━━━ Text ━━━

Pregnancy after infertility

Apologies for the radio silence, and rest assured that it’s not because anything has gone wrong. It’s partly because I’ve been really freaking busy with work and visitors, and also partly because I’m still figuring out how to talk about pregnancy in an infertility blog.

First, there are the questions about my blog name/Instagram handle. Then there’s the matter of adjusting to a new reality after such a long road. And finally, there’s the fact that I still don’t look or feel particularly pregnant. Let’s tackle them each in turn.

The formerly bunless oven?

“You’re not bunless anymore! You’ll have to change your name!”

I can’t tell you how many times I’ve heard this over the last couple months. The thing is, this donor egg IVF pregnancy — while a scientific miracle — doesn’t change the fact that I’m infertile. I don’t mean that in a mopey please-feel-sorry-for-me way, but as a matter of fact. Obviously I feel immensely lucky that modern science ultimately still made pregnancy possible for us. Nevertheless, that doesn’t just erase everything it took to get here.

There’s also the issue of ever having another kid, assuming this one makes it out alright. We’re extremely fortunate to have three more frozen embryos from Marie’s eggs, which is a luxury many people don’t have. Still, if we ever wanted to try for a 2nd — a decision most couples make over a casual dinner, or not at all (#bonusbaby) — that means more hormone therapy, long drives to Belgium, and potentially even finding a new egg donor in yet another foreign country to start the whole process from the beginning.

So in summary:

  • Super grateful to have gotten where we are today
  • Still definitely keeping the name.

Fitting in with the ‘fertiles’

Transitioning from the infertility community to the pregnancy community has been strange, to put it mildly. Many people assume that the transition happens instantaneously the moment you get the news, which couldn’t be further from the truth. Going through what we did was a massive emotional and physical burden — I didn’t just magically wake up pregnant one morning like all the other women in my pregnancy yoga class. I feel like a warrior among lottery winners, and coming to terms with the full extent of this new reality will take some time.

━━━ Data excerpt ━━━

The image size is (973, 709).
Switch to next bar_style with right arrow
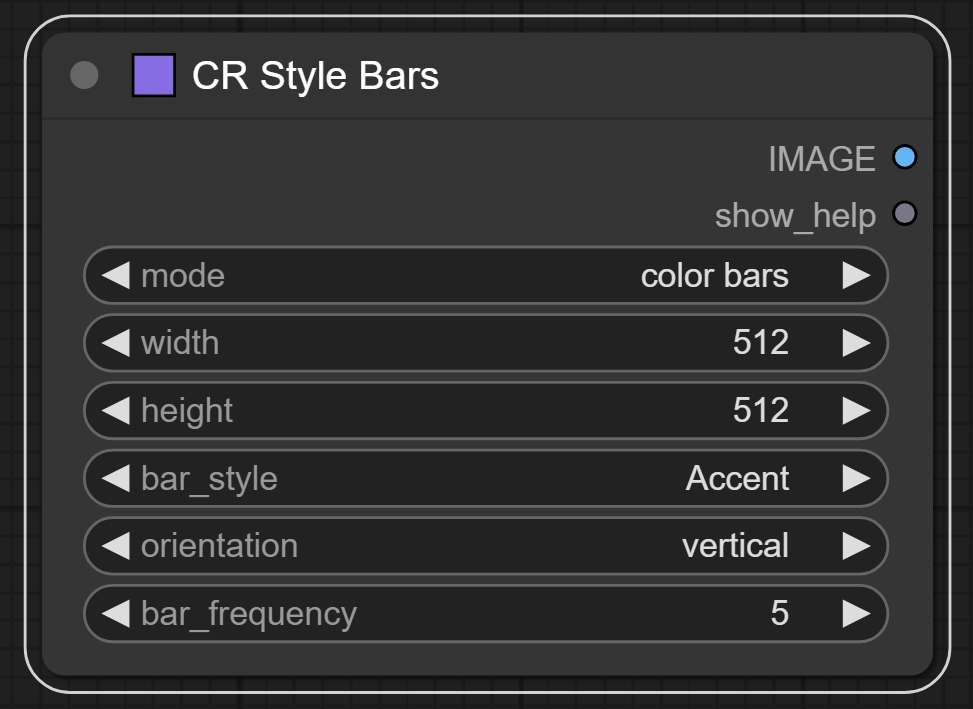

━━━

● Assignment A: In the post on pregnancy after infertility, how many frozen embryos from Marie's eggs does the couple still have?
● Assignment B: Repeat the passage of the post on pregnancy after infertility from "There’s also the" to "from the beginning.".

● Response area A: Three.

● Response area B:
There’s also the issue of ever having another kid, assuming this one makes it out alright. We’re extremely fortunate to have three more frozen embryos from Marie’s eggs, which is a luxury many people don’t have. Still, if we ever wanted to try for a 2nd — a decision most couples make over a casual dinner, or not at all (#bonusbaby) — that means more hormone therapy, long drives to Belgium, and potentially even finding a new egg donor in yet another foreign country to start the whole process from the beginning.